Задание A:
Ответьте по отрывку о Бульварном кольце:
(i) Какой наркомат занял особняк на Пречистенском бульваре, 6?
(ii) Сколько лет Колегаев прожил за границей, обучаясь в Парижском университете?
(iii) Чья родовая усадьба под Москвой попала в число разграбленных?
Задание B:
Воспроизведите дословно фрагмент отрывка о Бульварном кольце от слов «Так практически в» до слов «Граммофон с часами!» включительно.

Отрывок для чтения:
↓↓↓

Гении и злодеи: революционные тайны Бульварного кольца
Переехав из Петрограда в Москву, правительство Ленина под названием Совет народных комиссаров, как известно, обосновалось в Кремле. А всем «народным комиссариатам», игравшим роль упраздненных министерств, места там не нашлось. Они расселились по всей Москве, в том числе на кольце бульваров. Принадлежавший Павлу Рябушинскому особняк на Пречистенском бульваре, 6, занял наркомат земледелия. То был один из немногих наркоматов, который возглавил в 30 лет не коммунист, а левый эсер, сибиряк землемер Андрей Колегаев, “пламенный революционер”, как большевики. Его исключили из Харьковского университета, как Ленина — из Казанского. Исповедуя индивидуальный террор как средство борьбы, четырежды попадал в суд, год отсидел в царской тюрьме. На четыре года его высылали в Архангельскую губернию и позволили с молодой женой отбывать наказание за границей. Там, обучаясь в Парижском университете, прожил семь лет. С большевиками брал Зимний и вошел в состав советского правительства наркомом земледелия.
Коллегия наркомата написала исторический Закон о земле. Его звали в газетах “Колегаевским законом”, “Колегаевской социализацией”. За подписью Колегаева по всем губерниям и уездам России пошла телеграмма:
“Частная собственность на землю отменяется… Все земли с живым и мертвым инвентарем, служебными и жилыми постройками, продуктами объявлены народным достоянием и поступают в ведение земельных комитетов”.
Так практически в крестьянской России начался захват земли, грабеж помещиков, разгром усадеб и имений. О чем с радостью в поэме “Хорошо!” писал Маяковский:
Чем хуже моя Нина!?
Барыни — сами,
Тащь в хату пианино,
Граммофон с часами!
В число разграбленных попала под Москвой родовая усадьба Александра Блока, сотни других дворянских гнезд. И этот факт отлит в бронзе строк в той же поэме, где упоминается о встрече с Блоком у костра, где ему пришлось греться с солдатом, “человеком с ружьем”:
И сразу лицо скупее менял,
Мрачнее, чем смерть на свадьбе:
“Пишут… из деревни… сожгли у меня…
Библиотеку в усадьбе…”

↑↑↑

Листинг:
↓↓↓

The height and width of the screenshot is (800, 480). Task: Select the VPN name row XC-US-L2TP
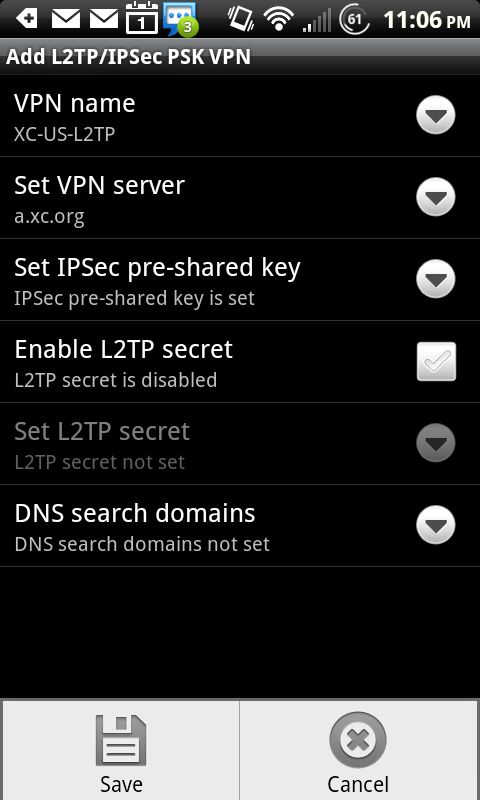(x=240, y=116)
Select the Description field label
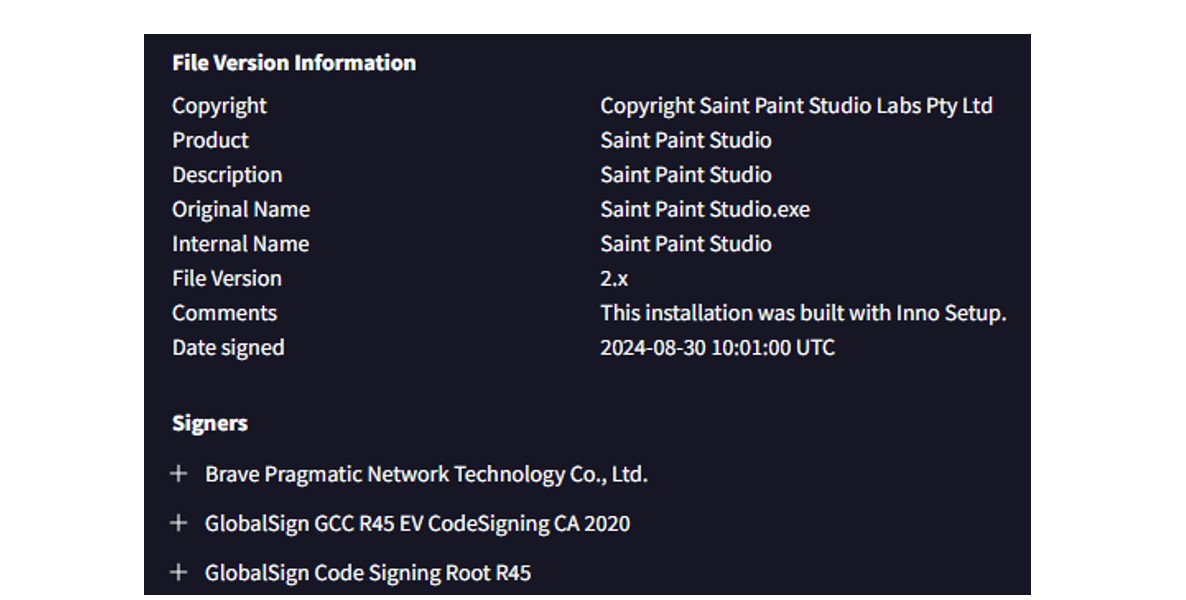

↑↑↑

Правильный ответ A:
(i) Наркомат земледелия.
(ii) Семь лет.
(iii) Александра Блока.

Правильный ответ B:
Так практически в крестьянской России начался захват земли, грабеж помещиков, разгром усадеб и имений. О чем с радостью в поэме “Хорошо!” писал Маяковский:
Чем хуже моя Нина!?
Барыни — сами,
Тащь в хату пианино,
Граммофон с часами!